The Evil of Manipulating Parents with Christianity
One of the most insidious aspects of far-right curricula like Hillsdale’s 1776 Curriculum is not merely the distortion of history, but the weaponization of Christianity to market it. Parents are told that public schools are “indoctrinating” their children with secular or progressive lies, and that the only faithful option is to withdraw and entrust them to “Christian” alternatives. The fear is real, and deliberately stoked.
This is spiritual abuse. Instead of shepherding parents with the hope of the gospel, these movements exploit parental anxiety, equating submission to a political project with obedience to Christ. It is the same tactic that false teachers have always used: manipulate the vulnerable by wrapping ideology in piety.
History gives us chilling precedents.
In Nazi Germany, the so-called German Christian movement fused Lutheran theology with Hitler’s racial ideology. Parents were told that raising their children as “good Christians” meant raising them as good Nazis. Millions complied, believing they were defending the faith when in fact they were betraying it.
In Franco’s Spain, Catholic schools were absorbed into the nationalist project. Parents were pressured to believe that obedience to the regime was obedience to God, and the Church was used to sanctify the silencing of minorities and political dissent.
In Mussolini’s Italy, the state demanded loyalty through catechism-like rituals, teaching that devotion to Il Duce was inseparable from religious faith. Families were persuaded to hand their children over, convinced they were protecting them from corruption, when in truth they were delivering them to indoctrination.

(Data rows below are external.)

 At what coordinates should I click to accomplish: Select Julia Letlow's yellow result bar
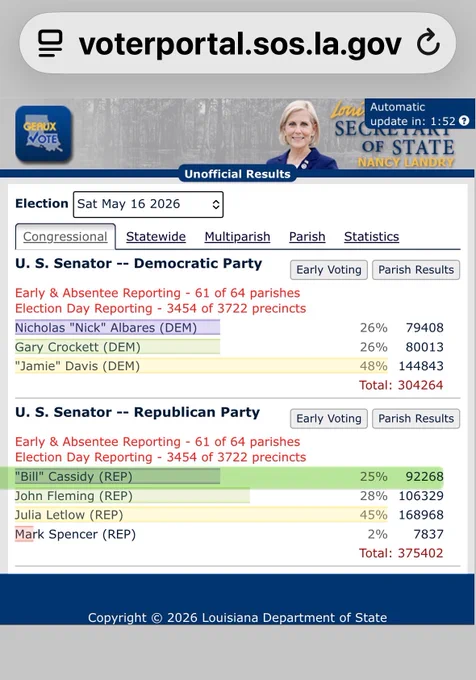coord(201,515)
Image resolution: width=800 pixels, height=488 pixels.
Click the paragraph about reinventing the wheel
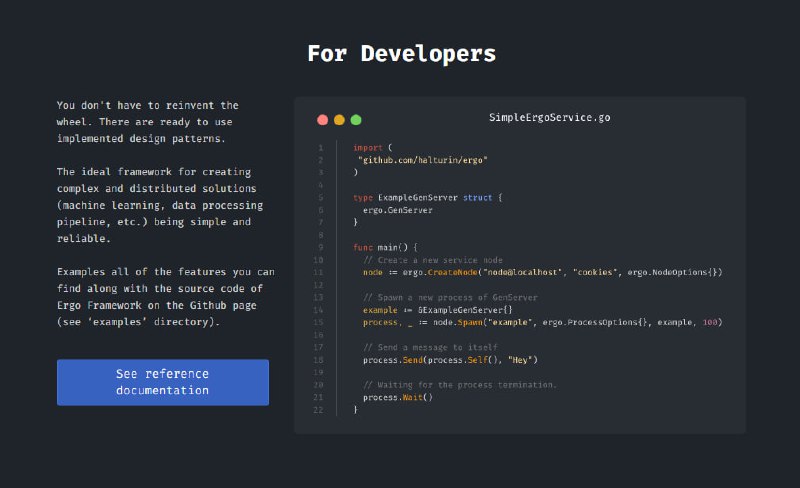[x=147, y=122]
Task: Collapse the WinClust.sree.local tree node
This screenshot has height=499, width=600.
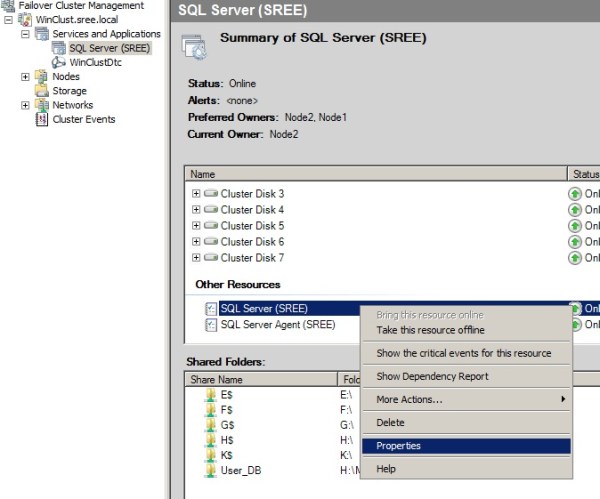Action: point(9,20)
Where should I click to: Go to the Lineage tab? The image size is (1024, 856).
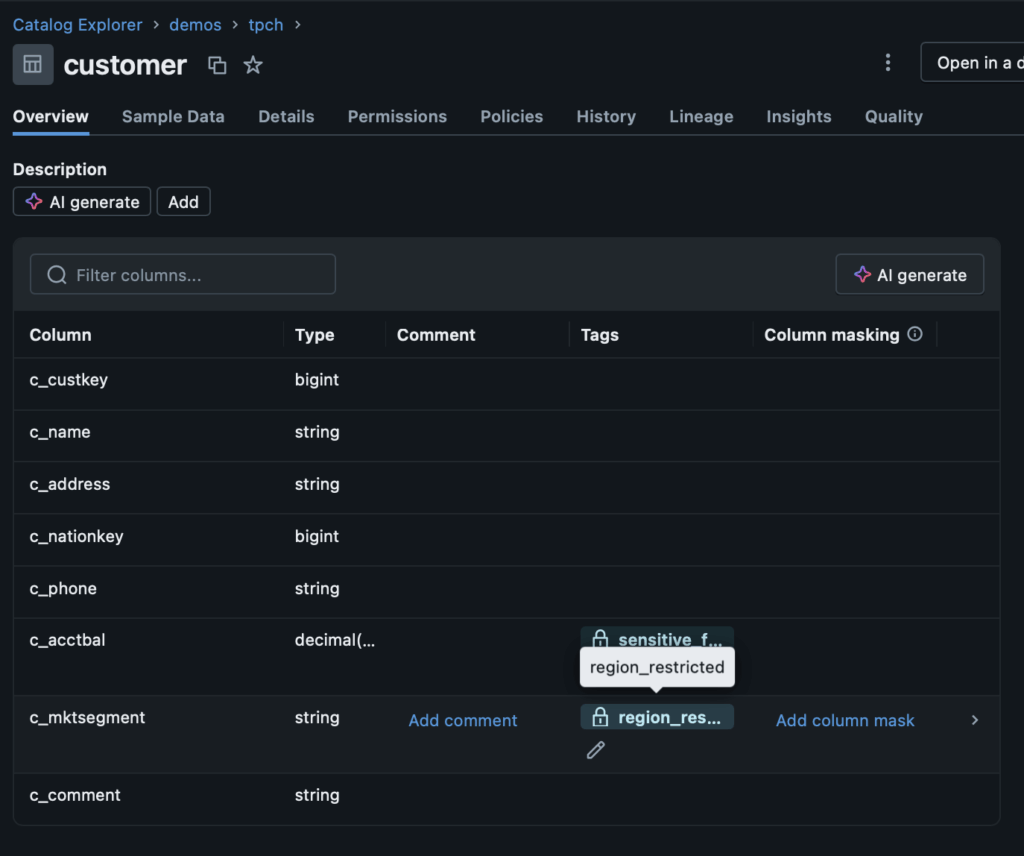tap(701, 117)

The Westminster Confession reminds us that “God alone is Lord of the conscience” (WCF 20.2). To bind the conscience of a mother or father with threats of cultural collapse unless they adopt a partisan curriculum is not Christian freedom—it is tyranny. When parents are told that their faithfulness to Christ depends on handing their children over to a distorted, politicized version of history, they are being led into idolatry.
True Christian education does not demand submission to fear. It leads parents and children into freedom, truth, and Christ-centered wisdom. To turn that holy calling into a recruiting tool for ideology is evil, because it does not make disciples of Jesus—it makes disciples of Caesar dressed in church clothes.
The Insidious Ties to Douglas Wilson’s Theology
To understand why far-right “Christian” curricula are so dangerous, it helps to look at the ideas that have shaped them. One key influence is Douglas Wilson, a pastor and writer from Moscow, Idaho. Many Christians may not know his name, but his teachings have quietly shaped a whole movement of “classical Christian education” that mixes faith with political ideology.
Wilson presents his schools and books as deeply biblical and “Reformed,” but his vision is not centered on Christ’s kingdom, it is centered on building Christian cultural power. He has written about American slavery as if it were “benevolent,” defends rigid hierarchies, and teaches that Christian education should raise up children to fight a culture war rather than to love God and neighbor.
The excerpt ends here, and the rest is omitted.